Whether you use Bluesky Education, another online provider, or structure your child's learning entirely independently, your LA relationship in Wales does not change. The local authority will contact you. Under Section 436A of the Education Act 1996, they have a statutory duty to identify children not receiving a suitable education, and they will make informal enquiries to discharge that duty.

The most effective response is a structured written report that demonstrates your provision is broad, progressive, and suited to your child's individual needs. A well-prepared 3-4 page annual report can satisfy an LA enquiry entirely without the need for a home visit. What Welsh LAs are assessing is whether your education is "efficient and suitable" as defined in case law — not whether you have hired a provider, purchased a curriculum, or followed a timetable. A child learning through a mix of structured online lessons, outdoor projects, and community activities can satisfy this standard just as effectively as a school-at-home model.

What underpins any of these approaches is documentation. Parents who respond to LA enquiries with a clear educational philosophy statement, evidence of progress across literacy and numeracy, and records of social engagement consistently close LA files quickly. Parents who do not — whether using an online school or not — are more likely to face escalation toward Section 437 notices and, in worst cases, School Attendance Orders.

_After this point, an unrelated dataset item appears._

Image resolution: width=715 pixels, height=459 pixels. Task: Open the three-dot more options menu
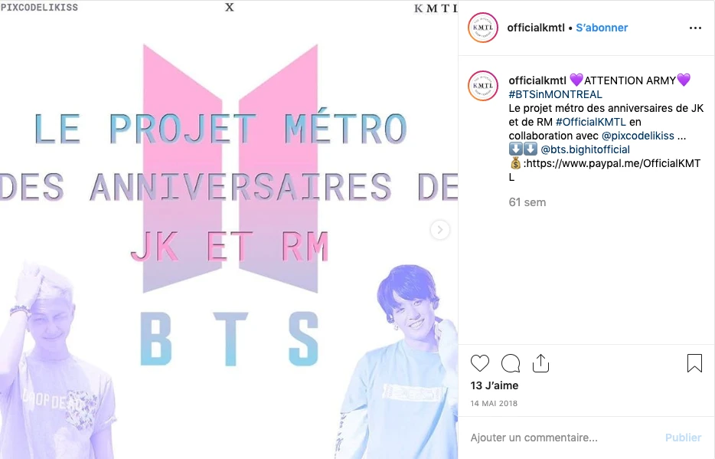695,28
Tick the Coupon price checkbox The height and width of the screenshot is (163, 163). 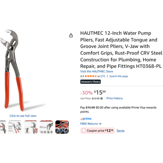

Building Your Portfolio Alongside Any Provider

If you do use Bluesky Education or a similar provider, their lesson completion records form one layer of your portfolio evidence. But you will still need:

  • An educational philosophy statement appropriate to the Welsh framework
  • Evidence of progress in literacy and numeracy specifically (heavily scrutinised by Welsh LAs)
  • Records of social interaction — clubs, sports, community groups, co-ops
  • For children with IDPs: documentation mapping home provision to the outcomes specified in the plan
  • For GCSE-age learners: a framework for logging study hours, mock results, and — if applicable — the supervision log required for WJEC NEA authentication

None of these elements are generated automatically by an online school subscription. They require a structured record-keeping approach.

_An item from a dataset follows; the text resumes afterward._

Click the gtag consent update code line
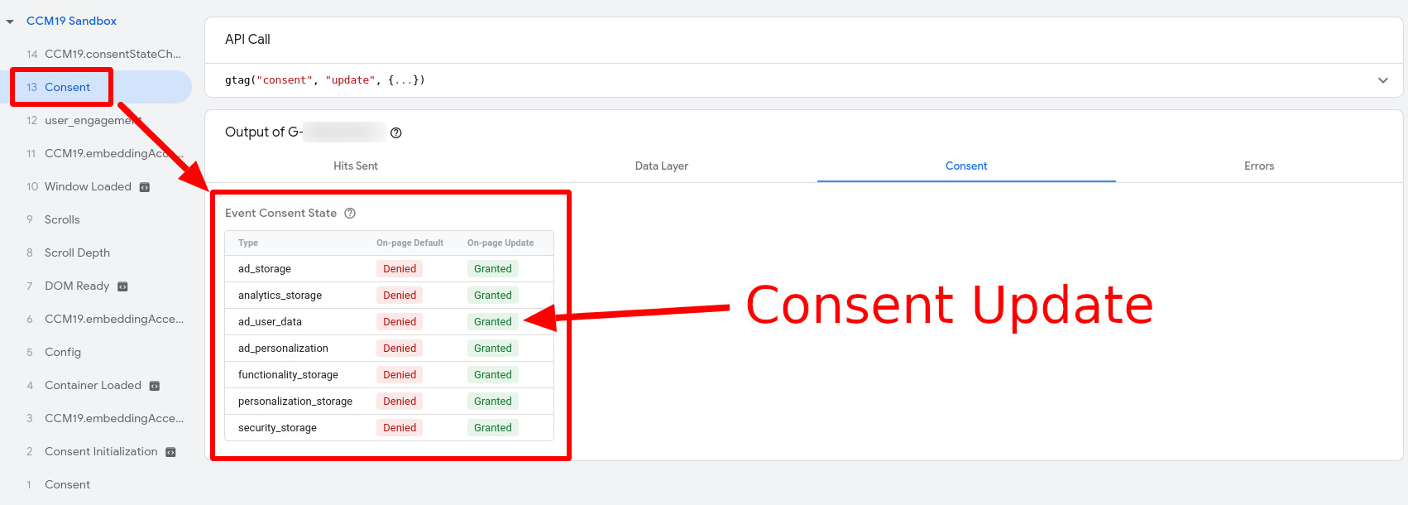The width and height of the screenshot is (1408, 505). point(324,80)
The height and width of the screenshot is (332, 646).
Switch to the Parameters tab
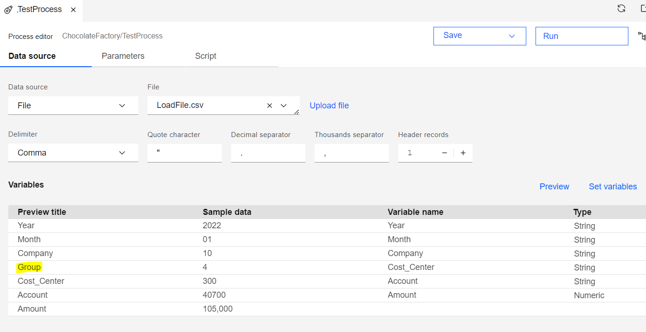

The Wales Portfolio & Assessment Templates are built specifically for this context — the Welsh legislative framework, Welsh LA expectations, WJEC private candidate requirements, and the ALN Act 2018. They provide the fillable templates for annual reports, philosophy statements, IDP continuity trackers, and WJEC NEA logs that Welsh families need alongside whatever curriculum they choose to use.

The Bottom Line

Bluesky Education is a legitimate option for UK families who want structured, online-delivered schooling. For Welsh home educators, it can provide useful curriculum scaffolding, particularly at secondary level. But it does not change your EHE status, does not handle your LA relationship, does not address WJEC private candidate requirements, and does not touch the ALN Act 2018 compliance questions that affect a significant proportion of Welsh home-educating families.

Your documentation is your responsibility, regardless of which provider you use. Getting that framework right from the start — rather than scrambling when the informal enquiry letter arrives — is the decision that makes the biggest difference.